ChrisArchitect 2 hours ago
[dupe] https://news.ycombinator.com/item?id=48738938
[-]
- rtaylorgarlock 1 hour ago
  Have you ever been downvoted for calling 'dupe?' I once was downvoted after calling dupe on a link posted thrice. HN is an interesting place to hang out, that's for sure.
zuzululu 2 hours ago
I applaud mistral's efforts but reading this release made me realize that Europe is far far behind and that once the gap is solidified I don't think its recoverable in the same way Canada's brain drain had on its economy
The best and the brightest from Europe have no incentive to build in Europe when they can do it in America and be compensated and treated far better
nullc 4 hours ago
It would be nice if special purpose models provided a some diverse examples of exactly the input required to get its expected performance on a mix of problem types. Maybe also a document intended for LLMs to read that advises on prompt construction.
I've found that you can get wildly different quality results from these sorts of models due to seemingly insignificant differences in prompt construction. It would be much easier to guess at what it wants if I could just see some RL transcripts -- and so the model author is in a much better position to provide initial advice.
moonset 3 hours ago
I gave Codex with GPT-5.5 High this prompt:
```
    Identify bugs in [datrs/varinteger](https://github.com/datrs/varinteger) . Do NOT look at the GitHub issues, just inspect the source
```
It also found the bug that Leanstral 1.5 found and the authors highlighted. I think this bug wasn't especially tricky; it's just a case of too few eyeballs on this repo.
Congrats on the release regardless! Excited for the direction Lean + automated AI proofs are headed.
Disclosure: I work at OpenAI.
[-]
- adev_ 2 hours ago
  > It also found the bug that Leanstral 1.5 found and the authors highlighted
  This is a little bit like someone pointing the moon and you look at the finger.
  The formal proof domain goes way beyond just finding bugs.
  It has tons of usages in term of functional safety, protocol validation, cryptography, etc...
  The fact Mistral tackle this kind of problem is both smart and not so surprising.
  Smart because it is niche enough that they do not front face the big competitors (yet).
  No so surprising because the French labs have a well known and long time expertise with formal proof tools (Coq and all its Ocaml associated tools). It has been historically mainly pushed by the aerospace and train industries (Airbus, Dassault, Alsthom).
- noperator 2 hours ago
  Leanstral 1.5 has 6B active parameters. How many parameters does GPT-5.5 have?
  [-]
  - lioeters 1 hour ago
    We can run Leanstral locally on commodity/consumer hardware. Nuff said.
- ilc 2 hours ago
  Given that they directly compare to GPT-5.5 in their documentation. This comes off as puppy kicking to me. They state it is not SOTA, even IN its domain!

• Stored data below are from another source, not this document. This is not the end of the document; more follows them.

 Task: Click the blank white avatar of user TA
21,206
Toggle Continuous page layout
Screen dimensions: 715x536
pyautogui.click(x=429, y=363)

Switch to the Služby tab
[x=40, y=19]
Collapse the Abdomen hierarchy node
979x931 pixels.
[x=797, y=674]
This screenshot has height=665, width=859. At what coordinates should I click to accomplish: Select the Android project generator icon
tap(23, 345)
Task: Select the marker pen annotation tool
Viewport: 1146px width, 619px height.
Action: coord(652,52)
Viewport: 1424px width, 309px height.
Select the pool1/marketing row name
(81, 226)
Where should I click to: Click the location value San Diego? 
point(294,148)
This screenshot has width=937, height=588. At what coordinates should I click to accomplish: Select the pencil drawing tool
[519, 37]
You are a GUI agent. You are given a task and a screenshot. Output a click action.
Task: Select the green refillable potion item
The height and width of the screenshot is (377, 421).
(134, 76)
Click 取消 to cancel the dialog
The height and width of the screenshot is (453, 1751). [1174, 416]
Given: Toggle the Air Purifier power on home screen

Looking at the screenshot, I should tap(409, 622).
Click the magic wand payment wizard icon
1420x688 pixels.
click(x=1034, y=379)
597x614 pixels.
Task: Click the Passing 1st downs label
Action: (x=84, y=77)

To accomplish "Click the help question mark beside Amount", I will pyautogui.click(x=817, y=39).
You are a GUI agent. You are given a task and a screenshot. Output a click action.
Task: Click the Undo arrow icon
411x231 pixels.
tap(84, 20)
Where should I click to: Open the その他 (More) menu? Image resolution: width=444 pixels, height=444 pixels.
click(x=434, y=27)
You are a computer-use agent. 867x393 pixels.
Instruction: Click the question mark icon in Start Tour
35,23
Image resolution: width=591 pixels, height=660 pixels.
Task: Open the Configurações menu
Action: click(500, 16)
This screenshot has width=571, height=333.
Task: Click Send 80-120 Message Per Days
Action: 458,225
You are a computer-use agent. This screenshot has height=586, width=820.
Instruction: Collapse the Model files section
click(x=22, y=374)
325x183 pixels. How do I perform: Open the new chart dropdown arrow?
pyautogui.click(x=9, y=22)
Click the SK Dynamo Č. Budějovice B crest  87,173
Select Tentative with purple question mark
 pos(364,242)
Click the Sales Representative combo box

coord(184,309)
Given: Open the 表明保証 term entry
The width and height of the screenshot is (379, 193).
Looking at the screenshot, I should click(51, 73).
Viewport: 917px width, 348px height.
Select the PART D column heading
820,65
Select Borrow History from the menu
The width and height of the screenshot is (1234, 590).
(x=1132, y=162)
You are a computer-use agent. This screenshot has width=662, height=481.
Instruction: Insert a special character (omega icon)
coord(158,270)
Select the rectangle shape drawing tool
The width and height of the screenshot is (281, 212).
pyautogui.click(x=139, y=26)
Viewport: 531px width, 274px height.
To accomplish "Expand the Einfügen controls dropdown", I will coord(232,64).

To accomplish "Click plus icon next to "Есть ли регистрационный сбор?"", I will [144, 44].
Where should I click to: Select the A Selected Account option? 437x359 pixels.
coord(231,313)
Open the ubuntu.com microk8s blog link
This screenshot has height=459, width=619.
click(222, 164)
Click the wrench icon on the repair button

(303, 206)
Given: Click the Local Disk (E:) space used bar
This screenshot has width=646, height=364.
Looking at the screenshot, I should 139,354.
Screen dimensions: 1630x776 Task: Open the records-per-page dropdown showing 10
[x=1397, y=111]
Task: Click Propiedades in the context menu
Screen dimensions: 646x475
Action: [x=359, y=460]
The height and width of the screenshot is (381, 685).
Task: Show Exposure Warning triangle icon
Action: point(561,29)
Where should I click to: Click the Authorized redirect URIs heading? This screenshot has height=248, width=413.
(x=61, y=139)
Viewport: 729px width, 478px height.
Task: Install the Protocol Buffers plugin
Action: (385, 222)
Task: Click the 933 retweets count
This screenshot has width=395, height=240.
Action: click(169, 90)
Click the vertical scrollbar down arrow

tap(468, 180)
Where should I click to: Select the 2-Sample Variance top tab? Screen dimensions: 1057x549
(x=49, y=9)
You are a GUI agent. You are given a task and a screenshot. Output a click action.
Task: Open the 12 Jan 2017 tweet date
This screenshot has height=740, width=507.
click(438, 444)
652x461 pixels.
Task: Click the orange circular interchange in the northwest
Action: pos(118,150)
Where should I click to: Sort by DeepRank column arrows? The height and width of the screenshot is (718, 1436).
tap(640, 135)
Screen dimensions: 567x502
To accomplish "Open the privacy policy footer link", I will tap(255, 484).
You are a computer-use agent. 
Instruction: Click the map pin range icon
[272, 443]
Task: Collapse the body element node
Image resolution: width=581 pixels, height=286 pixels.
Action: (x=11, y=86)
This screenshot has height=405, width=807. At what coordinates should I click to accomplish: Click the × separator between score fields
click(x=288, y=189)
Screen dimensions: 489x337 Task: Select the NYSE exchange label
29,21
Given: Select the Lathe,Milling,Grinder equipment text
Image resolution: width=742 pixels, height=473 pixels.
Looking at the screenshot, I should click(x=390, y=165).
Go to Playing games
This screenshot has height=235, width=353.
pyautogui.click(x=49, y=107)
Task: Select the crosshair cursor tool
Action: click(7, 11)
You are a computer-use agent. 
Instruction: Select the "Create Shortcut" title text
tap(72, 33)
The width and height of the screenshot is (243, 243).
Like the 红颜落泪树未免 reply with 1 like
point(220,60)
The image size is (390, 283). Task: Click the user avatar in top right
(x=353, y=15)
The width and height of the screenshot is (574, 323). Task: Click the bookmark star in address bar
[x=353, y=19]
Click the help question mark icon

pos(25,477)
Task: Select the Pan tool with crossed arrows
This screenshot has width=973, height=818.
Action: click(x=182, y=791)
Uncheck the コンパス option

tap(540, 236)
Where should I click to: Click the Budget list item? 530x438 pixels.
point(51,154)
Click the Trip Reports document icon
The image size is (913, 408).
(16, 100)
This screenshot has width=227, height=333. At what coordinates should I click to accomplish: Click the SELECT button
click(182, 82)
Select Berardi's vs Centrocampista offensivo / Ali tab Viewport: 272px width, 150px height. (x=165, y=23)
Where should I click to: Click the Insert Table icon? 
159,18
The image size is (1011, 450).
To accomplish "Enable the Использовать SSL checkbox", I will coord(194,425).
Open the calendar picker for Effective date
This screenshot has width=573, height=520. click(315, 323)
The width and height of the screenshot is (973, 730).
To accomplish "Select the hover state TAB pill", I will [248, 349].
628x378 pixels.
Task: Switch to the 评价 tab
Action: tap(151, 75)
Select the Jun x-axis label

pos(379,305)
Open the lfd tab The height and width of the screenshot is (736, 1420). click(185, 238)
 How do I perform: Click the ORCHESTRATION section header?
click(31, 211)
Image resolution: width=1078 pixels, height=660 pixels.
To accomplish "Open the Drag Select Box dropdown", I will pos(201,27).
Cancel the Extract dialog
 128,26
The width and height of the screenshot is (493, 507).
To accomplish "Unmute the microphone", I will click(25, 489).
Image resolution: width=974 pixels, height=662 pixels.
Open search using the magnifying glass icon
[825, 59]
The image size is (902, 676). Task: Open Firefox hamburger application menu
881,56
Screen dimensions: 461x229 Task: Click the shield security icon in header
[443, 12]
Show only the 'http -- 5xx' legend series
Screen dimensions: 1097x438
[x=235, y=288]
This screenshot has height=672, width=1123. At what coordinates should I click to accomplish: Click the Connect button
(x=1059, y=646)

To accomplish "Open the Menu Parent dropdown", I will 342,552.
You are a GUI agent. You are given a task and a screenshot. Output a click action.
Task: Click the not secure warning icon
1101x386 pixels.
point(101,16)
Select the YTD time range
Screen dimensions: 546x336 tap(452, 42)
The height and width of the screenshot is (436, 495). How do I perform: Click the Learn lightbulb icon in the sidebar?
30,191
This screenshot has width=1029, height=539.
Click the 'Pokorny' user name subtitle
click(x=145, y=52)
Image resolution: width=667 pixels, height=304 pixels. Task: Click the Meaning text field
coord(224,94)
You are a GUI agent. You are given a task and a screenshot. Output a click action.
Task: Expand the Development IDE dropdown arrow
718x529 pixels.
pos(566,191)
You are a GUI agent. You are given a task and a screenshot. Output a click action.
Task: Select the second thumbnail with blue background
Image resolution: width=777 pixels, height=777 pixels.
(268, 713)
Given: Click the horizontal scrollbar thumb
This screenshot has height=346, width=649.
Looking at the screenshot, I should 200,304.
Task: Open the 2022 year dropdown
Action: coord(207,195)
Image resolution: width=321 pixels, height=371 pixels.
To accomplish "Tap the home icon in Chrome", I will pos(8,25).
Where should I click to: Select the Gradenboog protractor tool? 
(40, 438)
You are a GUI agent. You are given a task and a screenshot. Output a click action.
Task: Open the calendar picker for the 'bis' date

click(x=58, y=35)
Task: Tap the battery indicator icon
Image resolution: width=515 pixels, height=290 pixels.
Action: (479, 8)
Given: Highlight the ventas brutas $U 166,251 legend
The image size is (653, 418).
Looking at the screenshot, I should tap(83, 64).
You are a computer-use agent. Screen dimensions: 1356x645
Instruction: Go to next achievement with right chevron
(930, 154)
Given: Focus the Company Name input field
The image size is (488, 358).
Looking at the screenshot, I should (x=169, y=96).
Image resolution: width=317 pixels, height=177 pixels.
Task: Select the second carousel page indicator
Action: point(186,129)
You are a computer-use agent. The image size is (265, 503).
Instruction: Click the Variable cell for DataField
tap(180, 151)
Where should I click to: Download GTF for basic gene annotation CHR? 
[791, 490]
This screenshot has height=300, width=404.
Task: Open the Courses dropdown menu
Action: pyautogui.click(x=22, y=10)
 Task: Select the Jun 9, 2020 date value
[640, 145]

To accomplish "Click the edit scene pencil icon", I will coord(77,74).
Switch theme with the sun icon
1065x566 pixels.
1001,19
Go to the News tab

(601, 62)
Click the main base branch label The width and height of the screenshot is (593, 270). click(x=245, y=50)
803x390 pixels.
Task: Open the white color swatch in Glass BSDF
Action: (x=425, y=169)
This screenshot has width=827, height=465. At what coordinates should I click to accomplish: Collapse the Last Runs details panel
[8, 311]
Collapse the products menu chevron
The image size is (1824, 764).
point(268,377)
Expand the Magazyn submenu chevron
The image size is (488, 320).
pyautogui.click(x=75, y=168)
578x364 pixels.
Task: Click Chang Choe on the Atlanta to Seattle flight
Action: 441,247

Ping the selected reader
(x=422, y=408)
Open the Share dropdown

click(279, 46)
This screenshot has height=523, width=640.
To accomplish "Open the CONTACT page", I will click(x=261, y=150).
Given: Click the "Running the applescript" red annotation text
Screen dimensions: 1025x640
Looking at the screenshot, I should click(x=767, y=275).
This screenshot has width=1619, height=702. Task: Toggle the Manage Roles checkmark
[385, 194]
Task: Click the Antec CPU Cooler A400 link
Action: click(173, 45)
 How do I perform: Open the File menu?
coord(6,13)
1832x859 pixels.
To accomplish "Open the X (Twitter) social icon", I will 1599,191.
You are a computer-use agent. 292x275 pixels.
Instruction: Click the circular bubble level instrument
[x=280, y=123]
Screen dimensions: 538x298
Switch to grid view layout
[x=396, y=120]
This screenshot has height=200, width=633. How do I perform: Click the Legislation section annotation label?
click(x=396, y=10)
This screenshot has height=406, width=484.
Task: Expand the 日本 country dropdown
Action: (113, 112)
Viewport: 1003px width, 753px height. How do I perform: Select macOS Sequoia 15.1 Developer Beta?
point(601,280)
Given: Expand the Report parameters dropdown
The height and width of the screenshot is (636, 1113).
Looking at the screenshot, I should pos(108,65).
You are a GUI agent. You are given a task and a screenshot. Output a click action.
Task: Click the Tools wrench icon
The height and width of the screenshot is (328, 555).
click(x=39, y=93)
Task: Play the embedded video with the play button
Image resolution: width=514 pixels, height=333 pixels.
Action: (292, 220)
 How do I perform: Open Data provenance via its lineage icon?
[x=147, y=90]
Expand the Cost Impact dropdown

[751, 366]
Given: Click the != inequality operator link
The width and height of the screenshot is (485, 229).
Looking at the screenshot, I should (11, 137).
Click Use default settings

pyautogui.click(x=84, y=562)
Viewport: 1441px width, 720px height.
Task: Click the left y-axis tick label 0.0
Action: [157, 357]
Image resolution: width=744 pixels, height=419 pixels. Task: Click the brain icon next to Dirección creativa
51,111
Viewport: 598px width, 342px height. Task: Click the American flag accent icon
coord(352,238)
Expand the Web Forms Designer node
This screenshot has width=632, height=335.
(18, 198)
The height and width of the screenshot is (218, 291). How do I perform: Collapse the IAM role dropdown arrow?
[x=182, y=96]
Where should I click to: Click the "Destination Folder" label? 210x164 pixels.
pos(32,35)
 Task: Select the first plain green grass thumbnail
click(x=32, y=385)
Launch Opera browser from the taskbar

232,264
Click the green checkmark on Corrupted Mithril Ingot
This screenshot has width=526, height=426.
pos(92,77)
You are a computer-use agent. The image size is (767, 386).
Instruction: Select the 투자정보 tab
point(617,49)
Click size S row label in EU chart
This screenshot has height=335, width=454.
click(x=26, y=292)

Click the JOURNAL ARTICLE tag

  Honestly: Think twice before dragging your firm into what you say.
  Disclaimer: I speak for myself. Not any firm I am associated with.
- 8note 2 hours ago
  the mechanism is whats interesting, rather than whether it could do it.
  this sounds like a great tool to add to the toolbelt, as part of the "how do we handle all the code output from LLMs" problem
yashthakker 2 hours ago
[flagged]